Yesterday on the CFE Blog I posted an article from Inside Higher Ed that was also circulated to the McDaniel College Faculty email list. The article was talking about how Smith College is examining its traditional model of instruction and mission in light of changing demographics and student expectations.
Then I heard this story on NPR’s All Things Considered as part of their series “All Tech Considered.” You can listen to the story here (3.49 minutes). Or, you can read a transcript of the story here. It highlights, among other trends, a 13 year-old who has been hired by a school to create apps for iPads, iPhones, and other hardware.
I just recently received an iPad through the IT department and found an “app” that will allow me to show my classes works of art of art from various and world-wide museums. I hope to use that soon. So, I am learning how to use apps for the first time.
But this story struck me in light of the Inside Higher Ed story. These students – 13 years old now – will be entering college in FIVE YEARS. I am just learning about apps now. They are CREATING them.
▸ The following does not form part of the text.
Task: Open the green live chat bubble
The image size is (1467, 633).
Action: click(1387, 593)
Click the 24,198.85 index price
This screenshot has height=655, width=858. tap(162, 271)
I think the world HAS shifted. I firmly believe that the liberal arts and sciences are the way by which we need to teach reading, thinking, speaking — all the things that we need in our future society and that students will need for their future lives and careers. But I also think that we have to start thinking about new ways to deliver that curriculum to students.
They are going to be expecting it. They are not going to wait around forever for me to learn an app. It might be the one that they created.